Opinions about the "fairness" of an empirical definition are irrelevant. It is ACCURATE to identify them as oppressed because they are, in fact, oppressed. Their status as homosexuals is the basis of the mistreatment, and thus YES, they are oppressed *as homosexuals*.

This is the kind of evasive nonsense that drives me batty: treating empirical questions as if they are a matter of opinion.
 
Why not... it worked for the Jews living in Germany in the 30's and 40's.
Do you live there? Is that the nation we are discussing? OH how were gays treated in Nazi Germany by the way?

...upon the rise of Adolf Hitler, gay men and, to a lesser extent, lesbians, were two of the numerous groups targeted by the Nazi Party and were ultimately among Holocaust victims. Beginning in 1933, gay organizations were banned, scholarly books about homosexuality, and sexuality in general, were burned, and homosexuals within the Nazi Party itself were murdered. The Gestapo compiled lists of homosexuals, who were compelled to sexually conform to the "German norm."
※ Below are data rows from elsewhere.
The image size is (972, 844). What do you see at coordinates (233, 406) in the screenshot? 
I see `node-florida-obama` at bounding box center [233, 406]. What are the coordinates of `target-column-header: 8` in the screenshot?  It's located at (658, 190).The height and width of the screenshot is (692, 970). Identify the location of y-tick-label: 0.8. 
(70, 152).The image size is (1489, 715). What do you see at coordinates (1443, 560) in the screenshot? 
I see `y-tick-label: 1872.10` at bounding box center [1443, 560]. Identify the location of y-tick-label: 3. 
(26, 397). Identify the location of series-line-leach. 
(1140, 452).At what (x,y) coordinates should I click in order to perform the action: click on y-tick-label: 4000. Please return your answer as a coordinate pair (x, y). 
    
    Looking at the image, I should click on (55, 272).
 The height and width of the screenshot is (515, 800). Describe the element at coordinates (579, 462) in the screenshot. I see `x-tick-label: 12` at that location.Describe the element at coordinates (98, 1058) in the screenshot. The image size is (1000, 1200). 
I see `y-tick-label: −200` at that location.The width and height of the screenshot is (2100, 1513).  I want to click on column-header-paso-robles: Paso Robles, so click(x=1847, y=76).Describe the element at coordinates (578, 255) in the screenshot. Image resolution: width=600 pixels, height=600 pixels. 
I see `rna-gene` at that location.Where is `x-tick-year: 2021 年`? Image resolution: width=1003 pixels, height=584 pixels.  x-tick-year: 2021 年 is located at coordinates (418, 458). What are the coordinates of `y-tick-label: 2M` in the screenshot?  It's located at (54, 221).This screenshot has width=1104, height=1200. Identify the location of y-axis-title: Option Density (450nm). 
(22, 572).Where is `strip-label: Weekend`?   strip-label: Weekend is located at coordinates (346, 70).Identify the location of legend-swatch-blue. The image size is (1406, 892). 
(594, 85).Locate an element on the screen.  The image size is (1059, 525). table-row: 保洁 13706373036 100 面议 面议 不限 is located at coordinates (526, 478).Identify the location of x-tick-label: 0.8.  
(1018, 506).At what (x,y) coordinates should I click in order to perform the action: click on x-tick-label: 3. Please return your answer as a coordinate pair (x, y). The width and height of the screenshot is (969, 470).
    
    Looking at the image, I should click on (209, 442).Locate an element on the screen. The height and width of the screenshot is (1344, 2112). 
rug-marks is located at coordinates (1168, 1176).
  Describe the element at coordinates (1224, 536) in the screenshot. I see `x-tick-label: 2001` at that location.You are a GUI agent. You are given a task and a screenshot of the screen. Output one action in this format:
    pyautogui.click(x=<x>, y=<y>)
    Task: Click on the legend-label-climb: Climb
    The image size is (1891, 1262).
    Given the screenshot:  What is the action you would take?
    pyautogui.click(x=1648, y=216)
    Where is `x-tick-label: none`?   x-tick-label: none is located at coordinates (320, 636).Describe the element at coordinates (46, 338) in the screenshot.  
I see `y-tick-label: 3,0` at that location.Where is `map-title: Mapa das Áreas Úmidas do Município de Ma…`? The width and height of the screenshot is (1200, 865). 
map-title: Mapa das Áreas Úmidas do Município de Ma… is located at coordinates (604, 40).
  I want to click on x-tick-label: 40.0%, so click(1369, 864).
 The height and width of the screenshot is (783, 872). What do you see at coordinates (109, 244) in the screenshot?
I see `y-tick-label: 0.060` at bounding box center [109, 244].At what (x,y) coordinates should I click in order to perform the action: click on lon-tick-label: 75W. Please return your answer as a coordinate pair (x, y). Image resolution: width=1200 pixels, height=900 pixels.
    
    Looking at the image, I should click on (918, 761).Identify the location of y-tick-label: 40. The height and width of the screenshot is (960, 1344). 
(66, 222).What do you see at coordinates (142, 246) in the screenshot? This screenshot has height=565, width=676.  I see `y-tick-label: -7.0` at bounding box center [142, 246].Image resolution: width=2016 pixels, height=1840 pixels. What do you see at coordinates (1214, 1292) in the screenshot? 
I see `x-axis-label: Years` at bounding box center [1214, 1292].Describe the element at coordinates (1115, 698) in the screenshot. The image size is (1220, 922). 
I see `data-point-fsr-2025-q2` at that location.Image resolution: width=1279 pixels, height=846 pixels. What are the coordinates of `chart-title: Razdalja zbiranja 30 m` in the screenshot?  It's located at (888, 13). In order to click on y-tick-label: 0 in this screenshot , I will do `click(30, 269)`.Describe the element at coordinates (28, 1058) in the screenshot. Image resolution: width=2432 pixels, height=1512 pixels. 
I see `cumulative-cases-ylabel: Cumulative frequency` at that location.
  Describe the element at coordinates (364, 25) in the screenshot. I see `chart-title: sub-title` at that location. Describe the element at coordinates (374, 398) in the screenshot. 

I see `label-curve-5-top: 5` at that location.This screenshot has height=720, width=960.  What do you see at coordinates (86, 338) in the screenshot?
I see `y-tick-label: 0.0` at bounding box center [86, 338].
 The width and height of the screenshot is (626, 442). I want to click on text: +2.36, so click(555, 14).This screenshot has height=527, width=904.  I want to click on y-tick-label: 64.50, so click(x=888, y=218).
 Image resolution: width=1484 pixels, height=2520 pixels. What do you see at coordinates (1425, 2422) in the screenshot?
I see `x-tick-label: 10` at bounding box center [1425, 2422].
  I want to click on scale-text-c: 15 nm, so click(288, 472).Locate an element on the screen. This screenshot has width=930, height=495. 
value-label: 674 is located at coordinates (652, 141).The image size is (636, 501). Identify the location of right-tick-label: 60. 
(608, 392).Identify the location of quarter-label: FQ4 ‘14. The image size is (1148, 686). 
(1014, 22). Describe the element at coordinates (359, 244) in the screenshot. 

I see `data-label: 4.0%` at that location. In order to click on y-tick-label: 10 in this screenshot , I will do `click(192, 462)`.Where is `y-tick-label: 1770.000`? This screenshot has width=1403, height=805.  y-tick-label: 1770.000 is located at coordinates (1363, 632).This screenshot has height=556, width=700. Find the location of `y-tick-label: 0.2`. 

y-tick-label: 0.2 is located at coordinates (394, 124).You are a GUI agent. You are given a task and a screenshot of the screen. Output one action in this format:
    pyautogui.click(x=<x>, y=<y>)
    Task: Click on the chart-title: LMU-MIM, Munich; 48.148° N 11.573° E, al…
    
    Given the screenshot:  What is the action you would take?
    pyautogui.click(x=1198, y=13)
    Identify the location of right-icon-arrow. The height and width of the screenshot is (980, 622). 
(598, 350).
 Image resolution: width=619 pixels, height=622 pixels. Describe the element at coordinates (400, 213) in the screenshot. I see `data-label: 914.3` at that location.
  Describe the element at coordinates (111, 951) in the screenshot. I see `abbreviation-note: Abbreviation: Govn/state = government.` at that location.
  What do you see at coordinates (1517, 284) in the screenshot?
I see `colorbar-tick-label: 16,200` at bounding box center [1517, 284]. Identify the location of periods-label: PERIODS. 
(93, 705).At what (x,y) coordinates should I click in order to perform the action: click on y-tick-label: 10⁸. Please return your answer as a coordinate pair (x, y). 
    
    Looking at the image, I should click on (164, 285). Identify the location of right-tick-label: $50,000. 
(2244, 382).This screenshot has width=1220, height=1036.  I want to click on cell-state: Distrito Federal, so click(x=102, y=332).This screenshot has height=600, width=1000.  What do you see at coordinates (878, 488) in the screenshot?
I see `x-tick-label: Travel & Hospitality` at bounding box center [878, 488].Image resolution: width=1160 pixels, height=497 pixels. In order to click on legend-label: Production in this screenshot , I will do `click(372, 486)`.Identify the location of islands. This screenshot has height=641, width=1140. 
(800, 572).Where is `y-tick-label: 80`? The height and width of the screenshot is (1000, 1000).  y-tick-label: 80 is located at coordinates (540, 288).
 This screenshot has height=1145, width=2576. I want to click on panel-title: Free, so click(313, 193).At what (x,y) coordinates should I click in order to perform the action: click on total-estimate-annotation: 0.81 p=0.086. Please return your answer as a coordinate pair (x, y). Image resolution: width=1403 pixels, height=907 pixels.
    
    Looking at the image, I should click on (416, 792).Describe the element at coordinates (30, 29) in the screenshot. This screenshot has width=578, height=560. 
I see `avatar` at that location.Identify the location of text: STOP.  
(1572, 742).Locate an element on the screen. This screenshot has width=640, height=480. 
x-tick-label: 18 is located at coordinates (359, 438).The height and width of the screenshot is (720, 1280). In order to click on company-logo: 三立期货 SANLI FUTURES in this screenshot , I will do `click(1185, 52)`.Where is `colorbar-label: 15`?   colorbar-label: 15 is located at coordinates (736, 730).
Between 1933–45, an estimated 100,000 men were arrested as homosexuals, of whom some 50,000 were officially sentenced.[1] Most of these men served time in regular prisons, and an estimated 5,000 to 15,000 of those sentenced were incarcerated in Nazi concentration camps.[1] It is unclear how many of the 5,000 to 15,000 eventually perished in the camps, but leading scholar Ruediger Lautman believes that the death rate of homosexuals in concentration camps may have been as high as 60%. Homosexuals in the camps were treated in an unusually cruel manner by their captors.

After the war, the treatment of homosexuals in concentration camps went unacknowledged by most countries, and some men were even re-arrested and imprisoned based on evidence found during the Nazi years. It was not until the 1980s that governments began to acknowledge this episode, and not until 2002 that the German government apologized to the gay community.[2] This period still provokes controversy, however. In 2005, the European Parliament adopted a resolution on the Holocaust which included the persecution of homosexuals.
Persecution of homosexuals in Nazi Germany and the Holocaust - Wikipedia, the free encyclopedia

The persecution even continued after the war.